Next, while you're still on the First Aid tab, run Repair Disk Permissions near the bottom left. This sill set the permissions on the OS files back to what the install packages specified form them. Note that it only fixes the OS itself, not user files or even third-party software. Ideally, this should be run from within the booted OS, because there are some slightly version-specific tweaks, and the OS version on the DVD is probably different from what's on the hard drive; but it should get things 99.9% correct, and if that makes the system bootable you can then re-run it properly from the HD to fix anything the DVD version didn't get right.
If it's still not booting properly after that, try some alternate boot modes to get a better idea what's going wrong. I'd try verbose mode first: hold Command-V while booting, and (if it gets far enough) it'll go to a text interface where it prints information about what's happening as it boots. This won't fix anything, but may give an idea what's going wrong.

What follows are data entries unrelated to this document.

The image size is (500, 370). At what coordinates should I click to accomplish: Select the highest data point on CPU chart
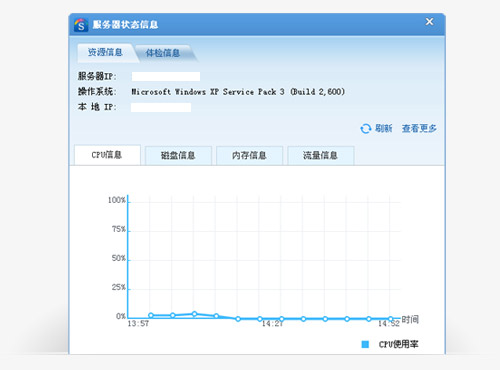point(195,314)
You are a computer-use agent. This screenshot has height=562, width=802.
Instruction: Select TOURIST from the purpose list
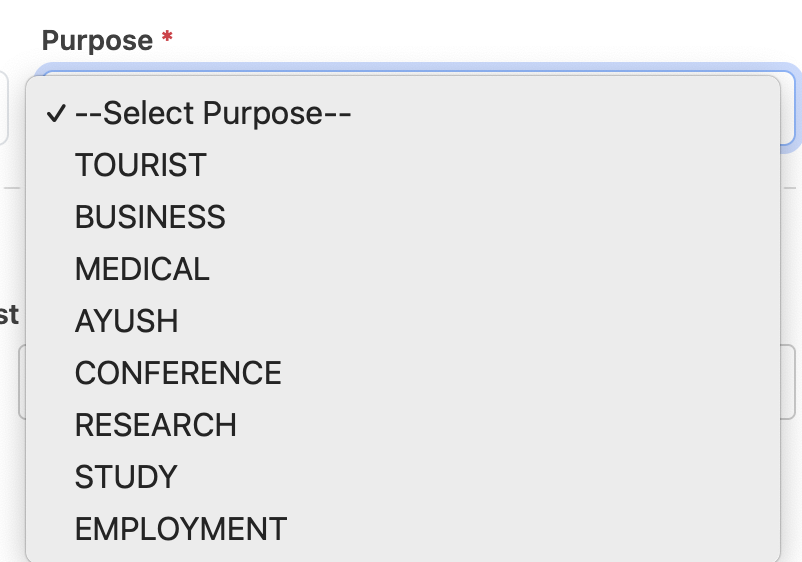(141, 165)
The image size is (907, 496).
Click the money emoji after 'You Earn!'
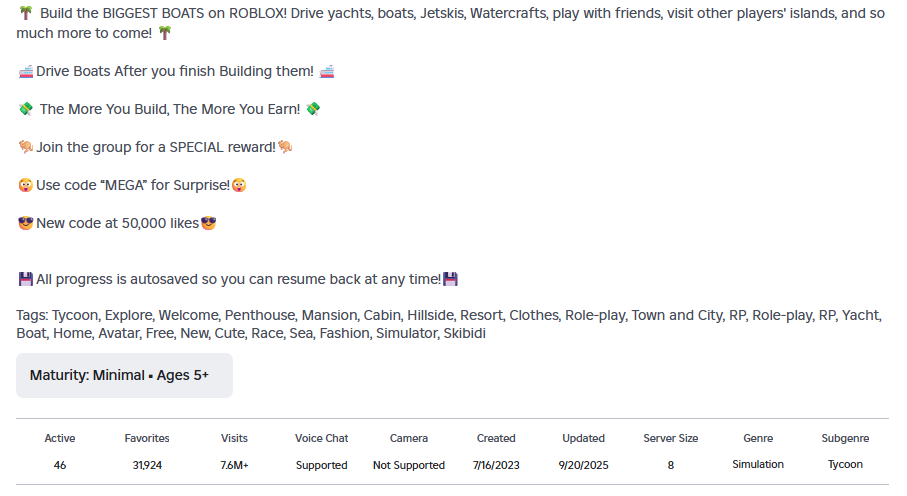(313, 109)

Next, try running the computer in Safe Mode by booting with the Shift key down (see KB #HT1564 and #HT1455) -- this disables noncritical system extensions, third-party daemons, and a bunch of other possibly-problematic system components. You'll be missing some functionality (IIRC sound and wireless networking both get disabled), but if you can successfully boot in this mode, you'll know the problem is coming from one of the things that get disabled in Safe Mode; play with disabling & reenabling them to isolate the problem further.

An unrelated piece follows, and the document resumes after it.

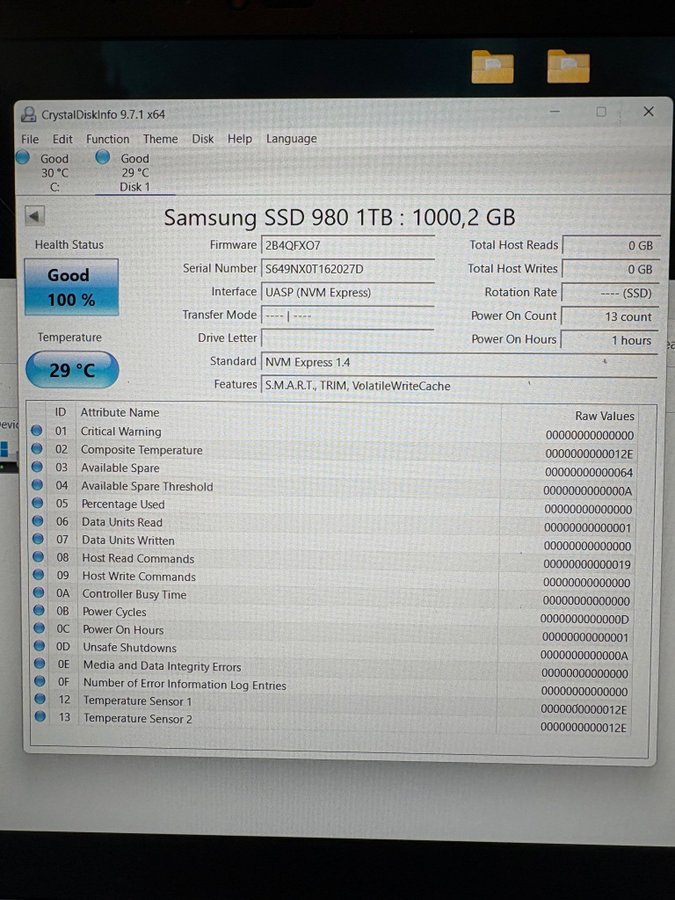Open the File menu

click(x=30, y=139)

Finally, if that doesn't solve it, try booting in single-user mode by holding Command-S while booting. This interrupts the boot process early on, and drops you into a very minimal full-screen command-line interface. If you know a lot about how OS X works, you can dig around in this mode to find/fix problems, but at this point I'd just consider it a test: can the OS boot far enough to get to single-user mode? BTW, to get out of single-user mode, the standard thing is to use the "exit" command to continue the boot process where it left off; since that's failing for you, I'd instead use "shutdown -h now" to shut the computer off.